Il gregge si compone di coloro che Gesù ha chiamato durante la sua vita terrena e di quelli che giungono alla fede dopo la sua glorificazione. Il principio di unità di quest’unico gregge è l’unico Pastore, Gesù, che ha dato la sua vita per creare quest’unità. Il Padre lo ama proprio per questa oblazione; la volontà salvifica del Padre, infatti, è che il mondo riceva la vita mediante il sacrificio del Figlio. E’ ovvio dunque che il Padre ami colui il cui cibo è di fare la volontà e l’opera del Padre.

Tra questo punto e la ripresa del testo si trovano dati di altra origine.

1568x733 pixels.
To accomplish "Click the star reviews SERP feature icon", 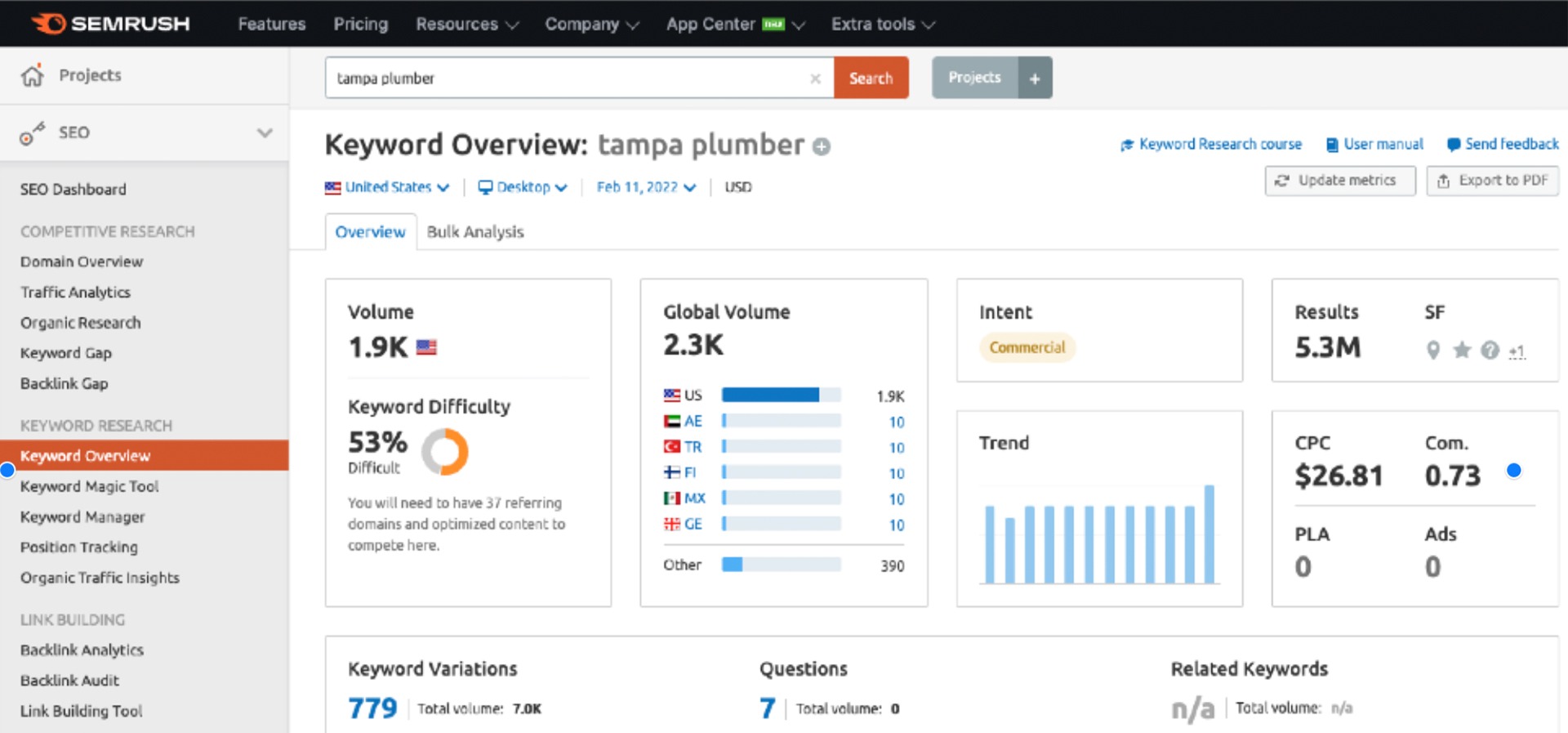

Gesù, nei versetti conclusivi, afferma: “poiché ho il potere di dare la vita e di riprenderla di nuovo”(v. 18): siamo colpiti dall’espressione che passa dal “dono” alla “ripresa” della vita, e dalla maniera vigorosa con cui è sottolineata la libertà d’azione di Gesù nella morte e nella risurrezione. Esse sono strettamente legate come due tappe di un unico avvenimento, come parti di un’unica missione: il Buon Pastore che ha dato la propria vita non è rimasto nello stato di morte, ma è vivo per sempre e continua ad essere l’unico Pastore che guida il gregge e gli fa dono della vita, non solo perché le pecore gli stanno a cuore, ma anche perché volontariamente obbedisce al comando del Padre. Il discorso si conclude volutamente con un richiamo alla relazione di amore e di fiducia tra Gesù e il Padre, che è fonte di ogni unità nella chiesa del Cristo.

Rivelandosi come Buon Pastore, Gesù vuol dirci che Lui solo può essere nostra guida nella vita e nostra difesa contro tutti i pericoli. Il suo amore vigilante ci circonda; con la morte e la risurrezione ci ha preceduti nella vita, affinché possiamo seguirlo. Non possiamo comprendere il Cristo senza il Padre che ce l’ha dato come Pastore. Tutto ciò che fa il Cristo come Buon Pastore, è compiuto in virtù del comando e del potere ricevuti dal Padre. La vita eterna è conoscere il Cristo e colui che l’ha mandato: orbene, il Cristo è venuto affinché abbiamo tale vita.                                                                                                                  

Bibliografia consultata: Kiefer, 1970.